Book 5 – The Taken by Inger Ashe Wolfe (rated 3.5) The discovery that a body in a lake is really a mannequin should bring relief to 62 year-old policewoman Hazel Micallef but it starts a strange game of cat & mouse with a killer.
Book 6 – The Dead of Midnight by Catherine Hunter (rated 3.5) A crime fiction book club losing members due to their grizzly deaths. Eeek, a little close to home 🙂
Book 7 – Negative Image by Vicky Delany (rated 3.5) A fashion photographer is murdered in the fictional town of Trafalgar (BC) and local policeman John Winters is under suspicion for the crime.
Book 8 – A Colder Kind of Death by Gail Bowen (rated 3.5) Joanne Kilbourn becomes a murder suspect when the man who is in prison for murdering her husband is killed.
Book 9 – Forty Words for Sorrow by Giles Blunt (rated 3.5) A young girl’s body is found 5 months after she was assumed to have run away and Detective John Cardinal must investigate this crime and others linked to it. This was the other book that tied for best sense of place as it had very strong imagery. It would have rated 4 but for the rather lengthy focus on the torture perpetrated on some of the victims.
Book 10 – The Edge by Dick Francis (rated 4) The only ring-in but the book features an across-Canada rail trip on which an English Jockey Club investigator goes undercover to try to stop a criminal deed. It’s Dick Francis at his storytelling best.
Book 11 – The Year of the Flood by Margaret Atwood (rated 2.5) A dystopian future not unlike many others depicted for us I found this one a bit predictable and very, very slow.
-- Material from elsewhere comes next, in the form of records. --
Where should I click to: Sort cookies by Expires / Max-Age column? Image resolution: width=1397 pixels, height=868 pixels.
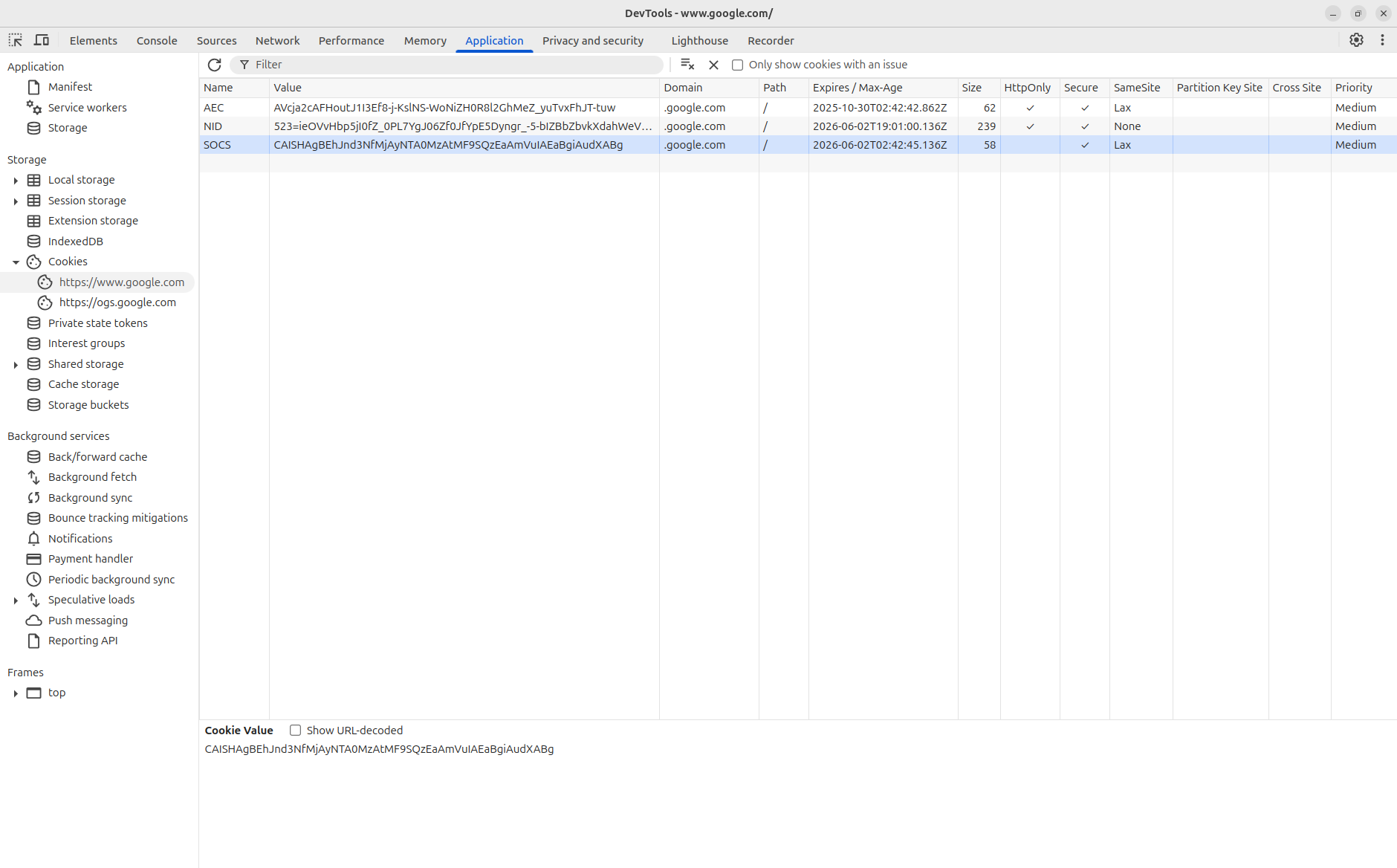pos(858,88)
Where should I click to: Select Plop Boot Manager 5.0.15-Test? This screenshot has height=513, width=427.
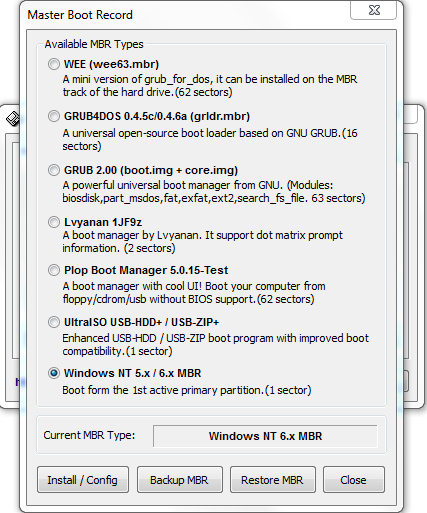coord(54,270)
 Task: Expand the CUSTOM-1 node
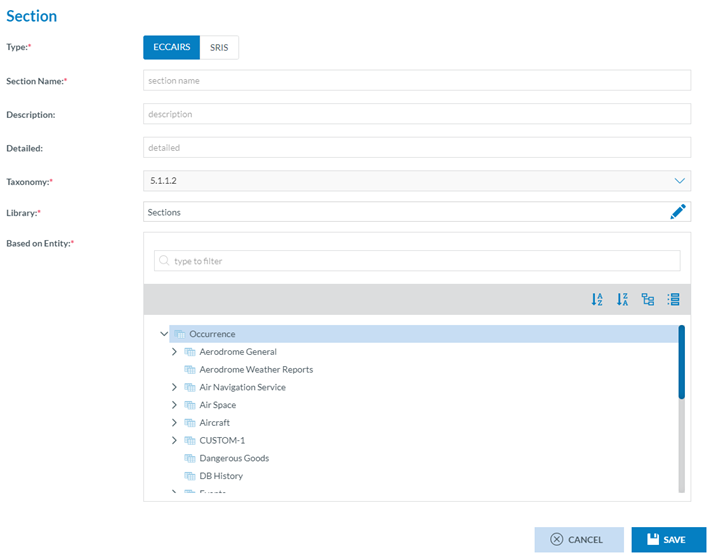tap(174, 441)
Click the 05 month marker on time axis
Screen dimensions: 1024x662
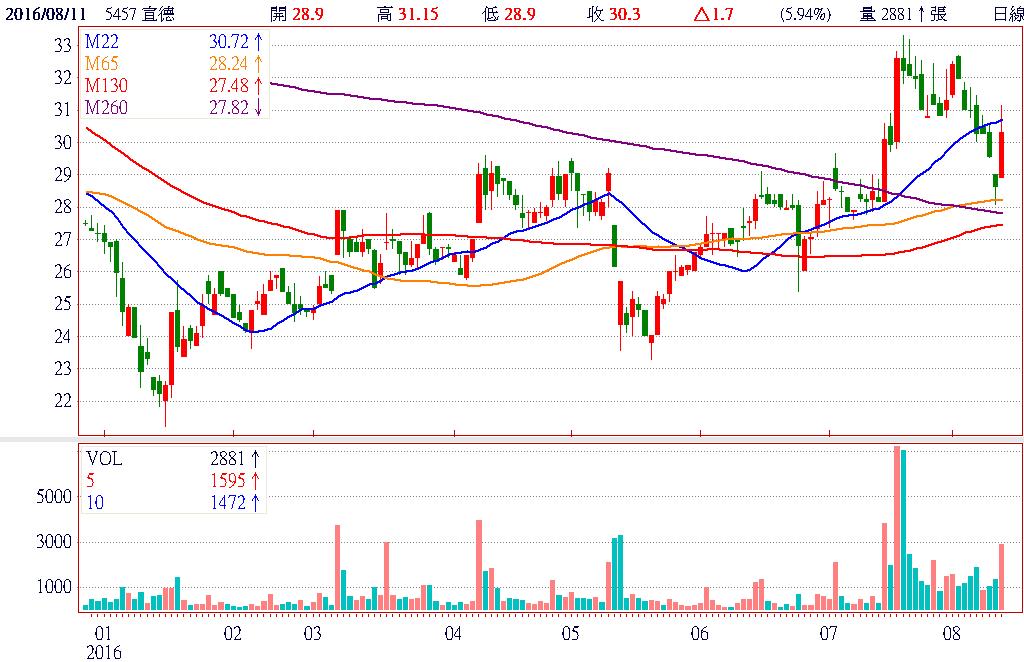pos(570,634)
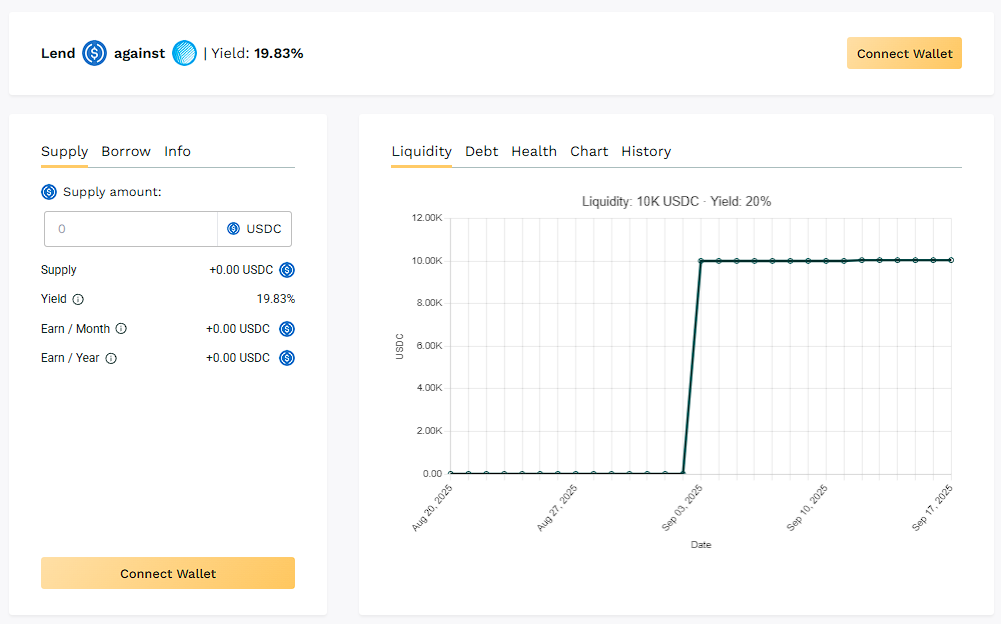1001x624 pixels.
Task: Click the USDC icon beside Supply amount label
Action: pyautogui.click(x=49, y=191)
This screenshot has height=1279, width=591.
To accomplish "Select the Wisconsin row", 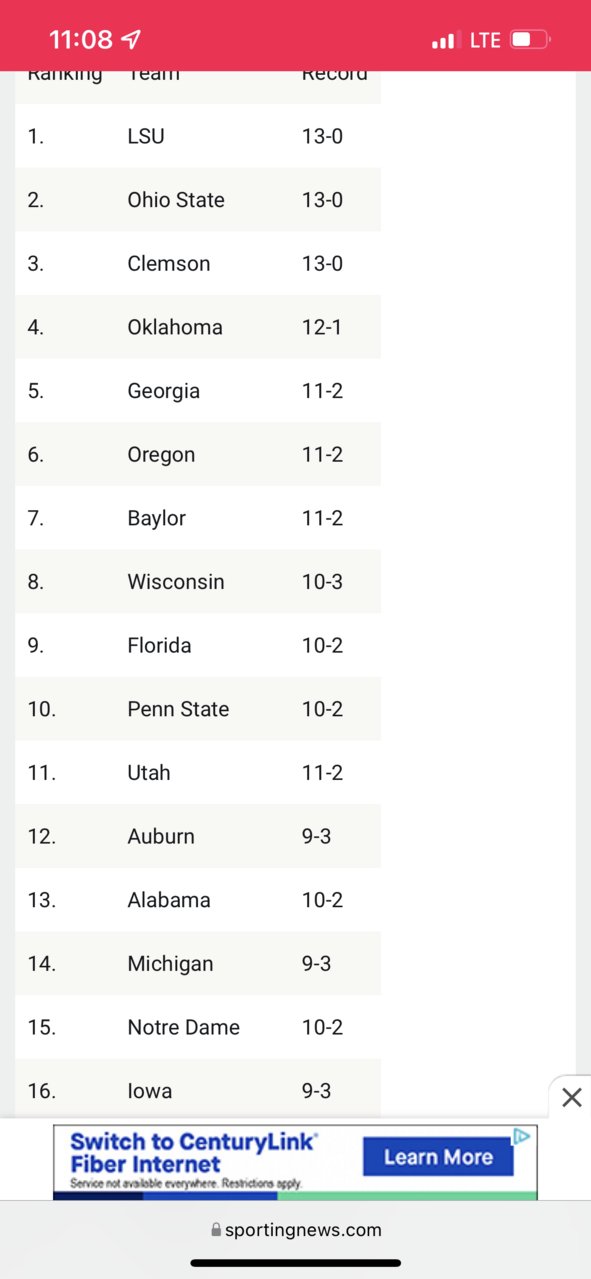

It didn’t help that the audio book contained the book’s hymns being sung by a dweeb with a guitar which was very grating on the ears.
Book 12 – The Brutal Telling by Louise Penny (rated 3.5) In a fictional Quebec village the body of a man is found in the local bistro which is odd enough but even more peculiar is that no one in the small village admits to knowing who he is.
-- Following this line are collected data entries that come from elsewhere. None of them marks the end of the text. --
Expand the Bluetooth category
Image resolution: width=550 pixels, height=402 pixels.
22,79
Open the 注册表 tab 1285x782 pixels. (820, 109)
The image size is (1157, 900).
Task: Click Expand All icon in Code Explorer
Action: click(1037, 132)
Book 13 – An Ordinary Decent Criminal by Michael Van Rooy (rated 3.5) A funny and engaging tale in which an ex violent criminal moves to Winnipeg where some people are determined not to make it easy for him to ‘go straight’.
I can’t really draw any insightful conclusions about the state of Canadian crime fiction (all but one of these books was in my preferred genre) other than that I think it’s in fine shape if a near random selection of books can produce 11 out of 13 books rated A good, solid entertaining read with a spark of something special or better on my personal rating scale. The only theme (if you can call it that) I noticed is that more than a few of the books dealt with tough subjects through the use of humour that seemed similar in some ways to the Australian way of looking at things. Of course this could be because I naturally selected books like that when scouring descriptions and reviews for challenge books.
I will be reading more by many of these authors which is, I guess, at least one aim of the challenge and have another Canadian book nearing the top of my TBR pile which will count towards the Global Reading Challenge.
Well done Bernadette.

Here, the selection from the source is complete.